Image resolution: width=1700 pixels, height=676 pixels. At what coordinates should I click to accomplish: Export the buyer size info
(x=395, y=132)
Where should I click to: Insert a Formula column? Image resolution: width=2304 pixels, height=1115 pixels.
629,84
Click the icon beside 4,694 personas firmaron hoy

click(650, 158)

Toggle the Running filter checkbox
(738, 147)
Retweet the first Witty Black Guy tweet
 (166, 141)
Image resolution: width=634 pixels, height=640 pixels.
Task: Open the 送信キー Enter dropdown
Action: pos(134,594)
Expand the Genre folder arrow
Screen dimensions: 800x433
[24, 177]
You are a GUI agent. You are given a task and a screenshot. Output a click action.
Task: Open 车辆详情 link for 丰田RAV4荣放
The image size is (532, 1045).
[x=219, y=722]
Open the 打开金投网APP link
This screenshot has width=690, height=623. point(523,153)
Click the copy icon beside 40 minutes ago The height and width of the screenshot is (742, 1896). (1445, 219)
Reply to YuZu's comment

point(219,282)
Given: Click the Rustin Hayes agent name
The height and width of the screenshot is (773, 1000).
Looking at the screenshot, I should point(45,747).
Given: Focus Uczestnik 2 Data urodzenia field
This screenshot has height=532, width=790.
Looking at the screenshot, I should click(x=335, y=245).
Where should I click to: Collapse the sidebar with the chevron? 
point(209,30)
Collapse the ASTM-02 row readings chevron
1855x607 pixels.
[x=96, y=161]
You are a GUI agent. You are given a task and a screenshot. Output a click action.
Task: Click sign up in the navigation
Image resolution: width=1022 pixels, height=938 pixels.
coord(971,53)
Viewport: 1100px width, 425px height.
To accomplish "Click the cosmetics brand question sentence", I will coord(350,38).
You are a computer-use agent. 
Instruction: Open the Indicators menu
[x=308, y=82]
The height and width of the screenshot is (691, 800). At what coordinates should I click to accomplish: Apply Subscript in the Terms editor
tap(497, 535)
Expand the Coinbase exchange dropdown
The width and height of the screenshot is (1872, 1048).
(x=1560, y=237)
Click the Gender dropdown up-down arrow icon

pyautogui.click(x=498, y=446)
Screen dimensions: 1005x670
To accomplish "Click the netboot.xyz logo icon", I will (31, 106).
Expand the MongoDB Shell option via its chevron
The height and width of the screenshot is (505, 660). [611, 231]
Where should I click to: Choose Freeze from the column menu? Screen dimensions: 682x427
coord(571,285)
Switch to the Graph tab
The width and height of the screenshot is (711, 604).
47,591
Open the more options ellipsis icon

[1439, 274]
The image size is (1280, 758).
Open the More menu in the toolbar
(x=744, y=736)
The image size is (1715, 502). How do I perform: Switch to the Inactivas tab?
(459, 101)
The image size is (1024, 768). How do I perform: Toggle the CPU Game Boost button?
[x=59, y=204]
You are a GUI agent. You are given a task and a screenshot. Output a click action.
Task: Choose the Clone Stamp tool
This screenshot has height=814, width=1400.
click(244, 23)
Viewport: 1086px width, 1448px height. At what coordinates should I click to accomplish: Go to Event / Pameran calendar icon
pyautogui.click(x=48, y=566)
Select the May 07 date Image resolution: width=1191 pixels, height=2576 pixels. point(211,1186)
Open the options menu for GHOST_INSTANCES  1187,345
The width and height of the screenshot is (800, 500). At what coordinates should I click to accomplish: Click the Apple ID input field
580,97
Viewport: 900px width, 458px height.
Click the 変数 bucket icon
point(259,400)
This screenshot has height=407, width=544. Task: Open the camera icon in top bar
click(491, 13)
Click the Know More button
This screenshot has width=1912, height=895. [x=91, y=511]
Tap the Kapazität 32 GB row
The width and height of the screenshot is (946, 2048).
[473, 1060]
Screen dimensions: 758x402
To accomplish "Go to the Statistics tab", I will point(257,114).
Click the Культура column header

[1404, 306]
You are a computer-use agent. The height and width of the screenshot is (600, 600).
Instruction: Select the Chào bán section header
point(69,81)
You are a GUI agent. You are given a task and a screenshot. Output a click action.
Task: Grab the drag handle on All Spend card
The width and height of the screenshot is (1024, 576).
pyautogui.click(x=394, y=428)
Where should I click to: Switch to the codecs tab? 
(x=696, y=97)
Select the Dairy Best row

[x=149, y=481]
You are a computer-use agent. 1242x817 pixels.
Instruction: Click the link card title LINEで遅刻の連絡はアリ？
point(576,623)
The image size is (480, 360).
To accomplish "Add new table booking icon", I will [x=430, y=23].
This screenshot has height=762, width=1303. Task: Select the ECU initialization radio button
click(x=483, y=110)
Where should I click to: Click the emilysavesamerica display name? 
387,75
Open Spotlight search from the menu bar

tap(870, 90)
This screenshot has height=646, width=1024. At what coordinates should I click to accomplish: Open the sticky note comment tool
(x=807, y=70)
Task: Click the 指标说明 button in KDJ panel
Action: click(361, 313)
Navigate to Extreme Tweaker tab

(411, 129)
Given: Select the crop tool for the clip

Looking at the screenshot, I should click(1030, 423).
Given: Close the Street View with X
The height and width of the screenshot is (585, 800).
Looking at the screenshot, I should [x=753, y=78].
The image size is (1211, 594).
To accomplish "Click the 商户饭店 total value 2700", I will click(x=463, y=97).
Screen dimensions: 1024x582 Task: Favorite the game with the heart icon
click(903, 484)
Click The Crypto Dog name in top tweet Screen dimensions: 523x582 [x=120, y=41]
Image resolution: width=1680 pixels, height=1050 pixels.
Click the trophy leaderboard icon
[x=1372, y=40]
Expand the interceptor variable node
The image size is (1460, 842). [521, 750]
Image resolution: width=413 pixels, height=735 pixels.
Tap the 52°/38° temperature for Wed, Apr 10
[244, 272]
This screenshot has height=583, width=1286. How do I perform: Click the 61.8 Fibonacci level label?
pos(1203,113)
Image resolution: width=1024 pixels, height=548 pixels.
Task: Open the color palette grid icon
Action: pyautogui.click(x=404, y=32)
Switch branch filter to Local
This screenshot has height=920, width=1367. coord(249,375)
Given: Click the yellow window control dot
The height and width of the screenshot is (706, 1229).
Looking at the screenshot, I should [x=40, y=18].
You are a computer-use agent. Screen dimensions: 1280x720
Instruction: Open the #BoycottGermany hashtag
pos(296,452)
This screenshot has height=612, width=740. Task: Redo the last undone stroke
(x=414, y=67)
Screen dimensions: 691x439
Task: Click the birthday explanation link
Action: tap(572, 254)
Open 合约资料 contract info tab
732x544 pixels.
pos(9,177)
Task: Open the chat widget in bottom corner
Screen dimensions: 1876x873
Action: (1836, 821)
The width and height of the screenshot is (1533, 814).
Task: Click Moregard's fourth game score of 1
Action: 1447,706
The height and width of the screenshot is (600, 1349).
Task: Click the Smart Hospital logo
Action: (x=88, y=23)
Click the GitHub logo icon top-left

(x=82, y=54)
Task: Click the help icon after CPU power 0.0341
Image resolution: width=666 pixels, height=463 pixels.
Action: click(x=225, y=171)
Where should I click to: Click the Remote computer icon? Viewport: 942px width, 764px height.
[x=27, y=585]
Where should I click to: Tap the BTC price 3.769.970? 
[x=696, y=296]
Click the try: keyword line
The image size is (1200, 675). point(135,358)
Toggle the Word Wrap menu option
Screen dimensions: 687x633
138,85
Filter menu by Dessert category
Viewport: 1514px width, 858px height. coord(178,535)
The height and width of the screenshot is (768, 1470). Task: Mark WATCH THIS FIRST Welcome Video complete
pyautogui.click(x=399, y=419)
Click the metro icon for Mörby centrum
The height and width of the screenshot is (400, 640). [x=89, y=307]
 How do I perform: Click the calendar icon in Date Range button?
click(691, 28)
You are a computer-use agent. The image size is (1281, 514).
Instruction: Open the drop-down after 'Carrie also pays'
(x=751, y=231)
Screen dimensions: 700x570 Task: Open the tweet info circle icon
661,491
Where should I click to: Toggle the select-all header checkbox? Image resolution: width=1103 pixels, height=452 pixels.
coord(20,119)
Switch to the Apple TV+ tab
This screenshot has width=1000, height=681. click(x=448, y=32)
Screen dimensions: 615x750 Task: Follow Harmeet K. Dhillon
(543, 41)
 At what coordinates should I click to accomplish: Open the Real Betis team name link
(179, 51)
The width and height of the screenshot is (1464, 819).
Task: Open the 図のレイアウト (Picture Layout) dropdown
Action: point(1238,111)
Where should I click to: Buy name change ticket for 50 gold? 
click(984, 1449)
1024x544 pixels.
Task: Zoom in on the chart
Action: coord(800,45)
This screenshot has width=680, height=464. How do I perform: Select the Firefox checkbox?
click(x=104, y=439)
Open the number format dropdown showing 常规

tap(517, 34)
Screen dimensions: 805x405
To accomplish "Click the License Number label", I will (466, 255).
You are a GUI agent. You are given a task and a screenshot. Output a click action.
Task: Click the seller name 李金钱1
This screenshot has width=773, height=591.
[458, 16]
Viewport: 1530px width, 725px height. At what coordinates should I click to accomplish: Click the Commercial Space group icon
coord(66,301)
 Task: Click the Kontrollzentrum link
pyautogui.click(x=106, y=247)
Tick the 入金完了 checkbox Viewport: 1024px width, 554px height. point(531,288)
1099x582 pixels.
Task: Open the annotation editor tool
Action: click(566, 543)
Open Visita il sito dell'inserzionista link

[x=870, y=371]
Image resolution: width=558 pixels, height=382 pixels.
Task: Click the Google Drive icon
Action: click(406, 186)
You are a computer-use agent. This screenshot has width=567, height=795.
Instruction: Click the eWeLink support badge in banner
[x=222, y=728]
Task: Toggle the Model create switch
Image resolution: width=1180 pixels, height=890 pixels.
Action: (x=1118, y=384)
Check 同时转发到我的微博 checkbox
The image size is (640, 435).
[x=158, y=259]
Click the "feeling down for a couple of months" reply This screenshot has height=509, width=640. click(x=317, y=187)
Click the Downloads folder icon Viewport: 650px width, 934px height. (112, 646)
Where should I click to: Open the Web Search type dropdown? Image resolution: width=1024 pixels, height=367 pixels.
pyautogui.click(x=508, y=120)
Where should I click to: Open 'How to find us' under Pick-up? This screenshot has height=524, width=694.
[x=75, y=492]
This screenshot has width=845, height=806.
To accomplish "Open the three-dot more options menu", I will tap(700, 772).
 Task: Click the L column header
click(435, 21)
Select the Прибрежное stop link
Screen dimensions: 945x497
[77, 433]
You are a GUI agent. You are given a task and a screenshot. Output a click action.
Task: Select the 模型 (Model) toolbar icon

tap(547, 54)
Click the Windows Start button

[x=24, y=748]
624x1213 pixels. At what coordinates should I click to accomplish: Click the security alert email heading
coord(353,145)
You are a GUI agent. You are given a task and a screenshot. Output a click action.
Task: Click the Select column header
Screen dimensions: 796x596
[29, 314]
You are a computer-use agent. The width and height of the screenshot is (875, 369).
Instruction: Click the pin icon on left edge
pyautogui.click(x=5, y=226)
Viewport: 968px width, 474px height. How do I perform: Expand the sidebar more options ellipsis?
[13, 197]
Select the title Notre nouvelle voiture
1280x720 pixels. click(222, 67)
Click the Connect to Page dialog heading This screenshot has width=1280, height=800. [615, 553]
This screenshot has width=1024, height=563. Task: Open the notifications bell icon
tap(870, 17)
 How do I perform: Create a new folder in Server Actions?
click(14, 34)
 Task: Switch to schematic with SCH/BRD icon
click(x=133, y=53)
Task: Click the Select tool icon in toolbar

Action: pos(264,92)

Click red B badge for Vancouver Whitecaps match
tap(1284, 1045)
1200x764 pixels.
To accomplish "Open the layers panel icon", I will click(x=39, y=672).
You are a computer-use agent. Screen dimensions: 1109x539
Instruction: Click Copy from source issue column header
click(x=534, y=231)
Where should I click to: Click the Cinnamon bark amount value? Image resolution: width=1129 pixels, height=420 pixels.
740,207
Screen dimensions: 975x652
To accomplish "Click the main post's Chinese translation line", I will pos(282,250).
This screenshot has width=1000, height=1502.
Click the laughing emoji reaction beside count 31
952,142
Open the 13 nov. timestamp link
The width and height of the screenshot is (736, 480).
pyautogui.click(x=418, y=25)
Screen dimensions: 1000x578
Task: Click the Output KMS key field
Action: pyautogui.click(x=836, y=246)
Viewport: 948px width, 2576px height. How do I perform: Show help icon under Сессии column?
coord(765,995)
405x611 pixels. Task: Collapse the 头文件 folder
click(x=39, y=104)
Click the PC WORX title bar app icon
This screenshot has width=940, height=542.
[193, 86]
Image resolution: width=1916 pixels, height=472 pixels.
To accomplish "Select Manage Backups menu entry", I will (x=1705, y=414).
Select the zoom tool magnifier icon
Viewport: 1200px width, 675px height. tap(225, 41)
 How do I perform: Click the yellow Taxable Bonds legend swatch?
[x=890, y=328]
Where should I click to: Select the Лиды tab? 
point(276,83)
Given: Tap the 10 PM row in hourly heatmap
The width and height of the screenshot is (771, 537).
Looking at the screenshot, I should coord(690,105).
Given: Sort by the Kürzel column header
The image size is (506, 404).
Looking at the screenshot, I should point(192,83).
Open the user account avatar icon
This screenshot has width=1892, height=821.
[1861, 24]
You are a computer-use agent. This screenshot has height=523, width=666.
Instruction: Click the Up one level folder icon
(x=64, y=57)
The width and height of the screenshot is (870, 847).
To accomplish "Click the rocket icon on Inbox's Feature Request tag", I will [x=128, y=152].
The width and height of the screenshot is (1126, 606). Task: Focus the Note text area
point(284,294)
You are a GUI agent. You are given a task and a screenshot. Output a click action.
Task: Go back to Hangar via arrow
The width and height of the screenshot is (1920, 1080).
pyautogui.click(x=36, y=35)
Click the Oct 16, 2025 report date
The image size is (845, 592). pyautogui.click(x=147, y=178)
# # #
Goal of the exercise
Look in the material above for the line with "Select the Dairy Best row" and the line with "Given: Close the Street View with X", and transcribe exactly those lines and all lines between them, nothing more.

Written answer
Select the Dairy Best row

[x=149, y=481]
You are a computer-use agent. 1242x817 pixels.
Instruction: Click the link card title LINEで遅刻の連絡はアリ？
point(576,623)
The image size is (480, 360).
To accomplish "Add new table booking icon", I will [x=430, y=23].
This screenshot has height=762, width=1303. Task: Select the ECU initialization radio button
click(x=483, y=110)
Where should I click to: Click the emilysavesamerica display name? 
387,75
Open Spotlight search from the menu bar

tap(870, 90)
This screenshot has height=646, width=1024. At what coordinates should I click to accomplish: Open the sticky note comment tool
(x=807, y=70)
Task: Click the 指标说明 button in KDJ panel
Action: click(361, 313)
Navigate to Extreme Tweaker tab

(411, 129)
Given: Select the crop tool for the clip

Looking at the screenshot, I should click(1030, 423).
Given: Close the Street View with X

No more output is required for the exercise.